Kebutuhan investasi grid itu diperkirakan mencapai US$31 miliar setara dengan Rp480,8 triliun (asumsi kurs Rp15.510 per dolar AS). Adapun, PLN berencana menambah porsi EBT 62 GW dalam revisi rencana usaha penyediaan tenaga listrik (RUPTL) yang baru.
“Itu syaratnya ya untuk bisa mencapai 62 GW [pembangkit EBT], pembangunan grid-nya itu harus jadi syarat utama,” kata EVP of Energy Transition and Sustainability PLN Kamia Handayani kepada Bisnis, Rabu (27/9/2023).
Rencananya, target ambius penyediaan sumber setrum bersih itu dominan berasal dari pembangkit listrik tenaga air (PLTA) dan pembangkit listrik tenaga panas bumi (PLTP) dengan porsi mencapai 34 GW. Sisanya, sekitar 28 GW bakal dipenuhi lewat pembangkit listrik tenaga surya (PLTS) dan pembangkit listrik tenaga bayu (PLTB).
Kamia mengatakan, pembangunan jaringan untuk evakuasi listrik pembangkit EBT itu mesti mendapatkan pinjaman atau pembiayaan murah.
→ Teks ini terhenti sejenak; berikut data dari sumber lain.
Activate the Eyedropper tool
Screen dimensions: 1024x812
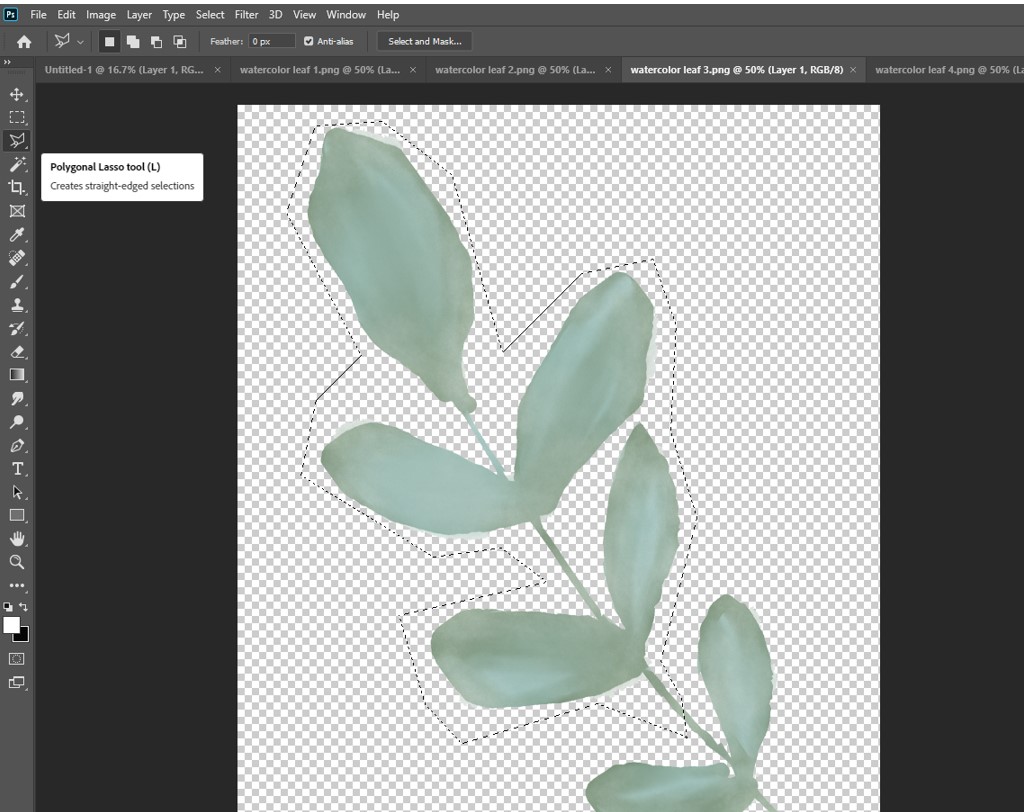(17, 235)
Dia beralasan pembangunan grid tidak memiliki tingkat pengembalian investasi yang menarik.
“Membutuhkan pendanaan yang sangat murah karena kan transmisi itu bangunnya lama secara komersial kurang menarik jadi butuh pendanaan yang sangat murah untuk bisa berhasil dan dukungan perizinan agar cepat,” kata dia. Melansir rencana kerja PLN, jaringan listrik Sumatra-Jawa direncanakan dapat beroperasi pada 2029 mendatang, dengan investasi sekitar US$6,5 miliar.
Selanjutnya, jaringan listrik Kalimantan-Jawa ditargetkan dapat beroperasi pada 2036, dengan kebutuhan investasi sebesar US$11,3 miliar.
Sementara itu, jaringan listrik Sulawesi ditargetkan beroperasi pada 2026, dengan nilai investasi US$2,4 miliar. Di sisi lain, jaringan listrik yang menghubungkan Sumba, Bali ke Jawa diharapkan rampung sebelum 2040. Evakuasi listrik yang menghubungkan Jawa dari Suma itu diperkirakan bakal menelan investasi baru sekitar US$4,2 miliar.
“Iya itu [proposal grid] masuk dalam bagian Just Energy Transition Partnership [JETP] juga,” kata dia.